Determine the neutron skin type by relativistic isobaric collisions

TL;DR

This paper investigates how neutron skin types influence collision observables in relativistic isobaric collisions, proposing a method to determine neutron skin characteristics and nuclear deformities using elliptic flow data.

Contribution

It introduces a novel approach to identify neutron skin types through collision data analysis and demonstrates the effectiveness of halo-type density models as surrogates for DFT densities.

Findings

Ru+Ru/Zr+Zr ratios are sensitive to neutron skin type

DFT calculations favor halo-type neutron skin

Halo density can effectively probe nuclear deformities

Abstract

The effects of neutron skin on the multiplicity ($N_{\rm ch}$) and eccentricity($\epsilon_2$) in relativistic $^{96}_{44}$Ru+$^{96}_{44}$Ru and $^{96}_{40}$Zr+$^{96}_{40}$Zr collisions at $\sqrt{s_{_{\rm NN}}}=200$ GeV are investigated with the Trento model. It is found that the Ru+Ru/Zr+Zr ratios of the $N_{\rm ch}$ distributions and $\epsilon_{2}$ in mid-central collisions are exquisitely sensitive to the neutron skin type (skin vs.~halo). The state-of-the-art calculations by energy density functional theory (DFT) favor the halo-type neutron skin and can soon be confronted by experimental data.
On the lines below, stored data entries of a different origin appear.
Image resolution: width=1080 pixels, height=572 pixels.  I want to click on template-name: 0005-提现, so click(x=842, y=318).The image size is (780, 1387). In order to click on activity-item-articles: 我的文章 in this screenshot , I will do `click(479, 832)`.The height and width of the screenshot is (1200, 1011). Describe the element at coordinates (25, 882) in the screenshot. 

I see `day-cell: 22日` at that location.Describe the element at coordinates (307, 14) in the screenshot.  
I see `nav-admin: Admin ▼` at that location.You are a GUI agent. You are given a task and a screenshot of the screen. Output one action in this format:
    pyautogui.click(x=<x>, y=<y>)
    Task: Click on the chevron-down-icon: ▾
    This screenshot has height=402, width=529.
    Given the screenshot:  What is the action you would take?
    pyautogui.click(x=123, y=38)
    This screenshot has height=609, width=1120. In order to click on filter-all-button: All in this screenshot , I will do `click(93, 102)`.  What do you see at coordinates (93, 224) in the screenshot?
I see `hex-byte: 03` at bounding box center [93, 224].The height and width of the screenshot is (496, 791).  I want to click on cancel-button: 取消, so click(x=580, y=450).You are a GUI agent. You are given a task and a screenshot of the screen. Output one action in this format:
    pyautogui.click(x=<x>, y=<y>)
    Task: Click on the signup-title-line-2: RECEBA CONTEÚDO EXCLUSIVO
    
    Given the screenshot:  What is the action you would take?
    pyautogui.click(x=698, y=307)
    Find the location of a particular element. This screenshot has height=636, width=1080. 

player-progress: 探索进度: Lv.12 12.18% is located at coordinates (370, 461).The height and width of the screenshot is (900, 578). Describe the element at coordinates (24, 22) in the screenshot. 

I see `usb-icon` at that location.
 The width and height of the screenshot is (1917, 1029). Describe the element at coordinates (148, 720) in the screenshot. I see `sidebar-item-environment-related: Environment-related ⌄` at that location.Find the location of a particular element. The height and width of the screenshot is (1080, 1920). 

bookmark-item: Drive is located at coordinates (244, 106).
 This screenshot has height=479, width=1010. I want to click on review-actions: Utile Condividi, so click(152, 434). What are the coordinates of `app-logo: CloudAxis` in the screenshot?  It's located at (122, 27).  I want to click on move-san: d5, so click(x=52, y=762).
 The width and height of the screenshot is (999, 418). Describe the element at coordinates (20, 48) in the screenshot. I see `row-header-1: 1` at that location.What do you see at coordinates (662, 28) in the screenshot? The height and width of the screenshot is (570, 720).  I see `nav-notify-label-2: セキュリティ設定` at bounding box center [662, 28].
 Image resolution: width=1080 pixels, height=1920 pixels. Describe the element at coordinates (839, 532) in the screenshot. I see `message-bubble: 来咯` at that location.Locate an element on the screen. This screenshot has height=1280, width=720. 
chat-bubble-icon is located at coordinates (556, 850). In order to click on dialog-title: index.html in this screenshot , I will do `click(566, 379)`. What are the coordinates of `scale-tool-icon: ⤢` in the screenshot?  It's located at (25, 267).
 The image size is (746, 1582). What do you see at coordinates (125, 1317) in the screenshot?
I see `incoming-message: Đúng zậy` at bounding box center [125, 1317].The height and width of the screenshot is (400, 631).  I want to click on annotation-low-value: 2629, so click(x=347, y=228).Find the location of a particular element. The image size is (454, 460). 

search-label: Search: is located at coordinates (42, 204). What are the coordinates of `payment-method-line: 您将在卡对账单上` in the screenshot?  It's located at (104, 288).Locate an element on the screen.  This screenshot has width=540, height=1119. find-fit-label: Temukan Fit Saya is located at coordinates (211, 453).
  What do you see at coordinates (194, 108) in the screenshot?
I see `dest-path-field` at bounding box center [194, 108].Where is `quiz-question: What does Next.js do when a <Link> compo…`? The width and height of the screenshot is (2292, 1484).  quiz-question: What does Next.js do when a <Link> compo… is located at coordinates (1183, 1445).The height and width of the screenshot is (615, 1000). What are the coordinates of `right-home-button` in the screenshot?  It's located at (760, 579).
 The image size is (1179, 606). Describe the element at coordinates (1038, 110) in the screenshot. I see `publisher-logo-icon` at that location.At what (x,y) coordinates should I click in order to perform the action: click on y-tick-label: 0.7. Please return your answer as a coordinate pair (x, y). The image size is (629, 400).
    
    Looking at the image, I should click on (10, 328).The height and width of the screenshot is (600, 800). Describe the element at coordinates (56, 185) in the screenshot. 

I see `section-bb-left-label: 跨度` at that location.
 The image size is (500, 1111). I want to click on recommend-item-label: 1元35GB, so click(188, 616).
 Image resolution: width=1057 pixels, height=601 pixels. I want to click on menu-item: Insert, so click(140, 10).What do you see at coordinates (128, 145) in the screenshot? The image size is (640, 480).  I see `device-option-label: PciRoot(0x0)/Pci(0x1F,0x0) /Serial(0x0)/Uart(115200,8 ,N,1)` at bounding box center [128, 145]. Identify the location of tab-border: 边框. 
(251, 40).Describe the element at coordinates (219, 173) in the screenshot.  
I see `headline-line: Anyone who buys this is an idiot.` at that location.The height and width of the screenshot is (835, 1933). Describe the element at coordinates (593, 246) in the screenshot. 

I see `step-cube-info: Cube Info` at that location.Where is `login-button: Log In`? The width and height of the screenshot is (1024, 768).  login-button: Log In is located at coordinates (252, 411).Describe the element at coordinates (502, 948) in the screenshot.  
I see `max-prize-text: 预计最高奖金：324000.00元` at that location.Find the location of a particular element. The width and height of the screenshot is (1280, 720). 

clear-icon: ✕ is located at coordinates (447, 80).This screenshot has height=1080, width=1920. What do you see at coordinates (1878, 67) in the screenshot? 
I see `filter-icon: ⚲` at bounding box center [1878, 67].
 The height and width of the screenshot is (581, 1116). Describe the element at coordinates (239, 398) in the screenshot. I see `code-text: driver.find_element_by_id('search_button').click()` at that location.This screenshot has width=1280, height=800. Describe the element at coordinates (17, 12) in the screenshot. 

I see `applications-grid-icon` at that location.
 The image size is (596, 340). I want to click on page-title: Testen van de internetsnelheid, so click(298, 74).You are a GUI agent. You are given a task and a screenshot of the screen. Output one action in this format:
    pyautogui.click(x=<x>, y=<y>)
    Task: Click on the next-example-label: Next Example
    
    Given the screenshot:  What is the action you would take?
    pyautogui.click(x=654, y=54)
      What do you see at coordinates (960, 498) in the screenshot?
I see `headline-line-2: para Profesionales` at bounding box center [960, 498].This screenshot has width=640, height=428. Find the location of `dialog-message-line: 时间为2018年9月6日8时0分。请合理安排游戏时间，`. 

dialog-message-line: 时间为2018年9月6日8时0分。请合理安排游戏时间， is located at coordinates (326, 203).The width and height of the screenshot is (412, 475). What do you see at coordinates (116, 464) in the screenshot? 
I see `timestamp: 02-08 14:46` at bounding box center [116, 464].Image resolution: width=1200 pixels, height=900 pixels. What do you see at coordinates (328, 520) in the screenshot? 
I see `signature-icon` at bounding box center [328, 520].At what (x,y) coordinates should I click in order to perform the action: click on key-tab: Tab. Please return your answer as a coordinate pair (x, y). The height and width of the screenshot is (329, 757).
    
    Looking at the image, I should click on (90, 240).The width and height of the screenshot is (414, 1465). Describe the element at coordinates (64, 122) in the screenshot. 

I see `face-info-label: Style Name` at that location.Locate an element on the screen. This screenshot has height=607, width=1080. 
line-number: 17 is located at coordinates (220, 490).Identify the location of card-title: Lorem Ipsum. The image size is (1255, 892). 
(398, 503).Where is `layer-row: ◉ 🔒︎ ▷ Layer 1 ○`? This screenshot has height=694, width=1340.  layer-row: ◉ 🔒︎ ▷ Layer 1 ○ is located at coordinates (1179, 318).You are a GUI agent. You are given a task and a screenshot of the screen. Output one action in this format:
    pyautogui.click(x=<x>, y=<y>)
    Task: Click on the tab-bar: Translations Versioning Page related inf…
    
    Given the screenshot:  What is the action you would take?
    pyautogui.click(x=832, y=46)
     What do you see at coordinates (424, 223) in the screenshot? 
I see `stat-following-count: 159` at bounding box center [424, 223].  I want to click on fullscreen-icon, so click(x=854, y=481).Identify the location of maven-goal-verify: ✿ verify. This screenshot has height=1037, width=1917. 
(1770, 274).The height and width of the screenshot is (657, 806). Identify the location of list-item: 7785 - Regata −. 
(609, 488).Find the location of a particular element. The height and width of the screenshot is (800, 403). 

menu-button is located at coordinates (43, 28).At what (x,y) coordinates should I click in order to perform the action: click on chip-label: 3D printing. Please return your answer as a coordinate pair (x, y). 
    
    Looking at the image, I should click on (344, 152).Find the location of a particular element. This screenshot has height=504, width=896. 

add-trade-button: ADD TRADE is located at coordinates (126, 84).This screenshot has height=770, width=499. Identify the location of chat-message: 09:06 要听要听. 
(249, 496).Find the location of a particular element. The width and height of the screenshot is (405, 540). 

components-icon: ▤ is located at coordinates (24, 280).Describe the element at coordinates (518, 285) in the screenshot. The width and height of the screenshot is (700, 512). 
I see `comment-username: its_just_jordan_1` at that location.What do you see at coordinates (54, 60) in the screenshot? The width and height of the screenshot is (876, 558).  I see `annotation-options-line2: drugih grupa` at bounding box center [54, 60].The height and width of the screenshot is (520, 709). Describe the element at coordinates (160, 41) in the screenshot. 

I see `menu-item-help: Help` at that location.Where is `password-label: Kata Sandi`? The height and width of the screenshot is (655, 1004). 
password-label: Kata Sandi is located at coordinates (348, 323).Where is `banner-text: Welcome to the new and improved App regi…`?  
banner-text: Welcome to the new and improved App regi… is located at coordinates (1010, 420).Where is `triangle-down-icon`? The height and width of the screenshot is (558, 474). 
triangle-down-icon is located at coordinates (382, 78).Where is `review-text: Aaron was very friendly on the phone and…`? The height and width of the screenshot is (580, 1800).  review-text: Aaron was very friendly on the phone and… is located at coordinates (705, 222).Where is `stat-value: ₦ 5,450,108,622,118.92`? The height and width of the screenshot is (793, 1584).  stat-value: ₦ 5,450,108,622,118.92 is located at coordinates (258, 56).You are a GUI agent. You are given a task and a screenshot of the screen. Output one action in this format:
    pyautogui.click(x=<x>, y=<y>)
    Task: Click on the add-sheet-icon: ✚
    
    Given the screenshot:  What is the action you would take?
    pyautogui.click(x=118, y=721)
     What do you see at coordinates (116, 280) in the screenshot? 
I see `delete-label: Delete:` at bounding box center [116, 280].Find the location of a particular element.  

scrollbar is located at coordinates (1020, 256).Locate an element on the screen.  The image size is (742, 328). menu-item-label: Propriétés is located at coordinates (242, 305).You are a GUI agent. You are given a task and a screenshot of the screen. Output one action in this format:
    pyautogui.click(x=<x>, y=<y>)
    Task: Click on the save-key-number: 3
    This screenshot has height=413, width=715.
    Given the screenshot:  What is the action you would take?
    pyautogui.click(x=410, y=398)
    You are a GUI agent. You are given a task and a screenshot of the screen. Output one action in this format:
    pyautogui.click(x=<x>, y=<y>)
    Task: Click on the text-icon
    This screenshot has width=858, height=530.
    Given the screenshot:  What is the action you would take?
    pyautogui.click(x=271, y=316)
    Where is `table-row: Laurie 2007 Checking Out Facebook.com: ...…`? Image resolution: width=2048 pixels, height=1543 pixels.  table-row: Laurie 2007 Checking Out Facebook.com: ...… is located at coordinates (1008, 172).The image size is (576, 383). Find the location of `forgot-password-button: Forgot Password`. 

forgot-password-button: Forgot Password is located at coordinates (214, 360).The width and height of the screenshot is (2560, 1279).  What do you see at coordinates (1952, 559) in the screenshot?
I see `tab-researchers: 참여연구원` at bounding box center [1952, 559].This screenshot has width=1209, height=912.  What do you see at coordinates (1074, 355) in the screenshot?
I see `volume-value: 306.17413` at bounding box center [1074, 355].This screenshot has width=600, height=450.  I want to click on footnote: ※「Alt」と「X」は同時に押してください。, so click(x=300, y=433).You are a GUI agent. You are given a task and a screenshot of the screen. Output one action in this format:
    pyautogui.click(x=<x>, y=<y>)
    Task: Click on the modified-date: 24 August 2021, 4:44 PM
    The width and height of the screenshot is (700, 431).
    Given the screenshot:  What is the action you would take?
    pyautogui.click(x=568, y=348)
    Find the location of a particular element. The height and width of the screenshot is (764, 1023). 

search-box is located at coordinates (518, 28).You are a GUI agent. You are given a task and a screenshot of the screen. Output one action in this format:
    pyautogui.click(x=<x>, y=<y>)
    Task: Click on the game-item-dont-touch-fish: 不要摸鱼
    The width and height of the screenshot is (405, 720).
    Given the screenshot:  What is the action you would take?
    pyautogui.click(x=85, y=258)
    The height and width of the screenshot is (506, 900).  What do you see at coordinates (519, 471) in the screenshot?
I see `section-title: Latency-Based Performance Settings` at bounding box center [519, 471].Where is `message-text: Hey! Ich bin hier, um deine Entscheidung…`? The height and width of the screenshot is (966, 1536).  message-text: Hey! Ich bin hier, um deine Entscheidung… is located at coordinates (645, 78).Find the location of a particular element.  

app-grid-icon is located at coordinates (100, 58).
It is demonstrated that the halo-type density can serve as a good surrogate for the DFT density, and thus can be efficiently employed to probe nuclear deformities by using elliptic flow data in central collisions. We provide hereby a proof-of-principle venue to simultaneously determine the neutron skin type, thickness, and nuclear deformity.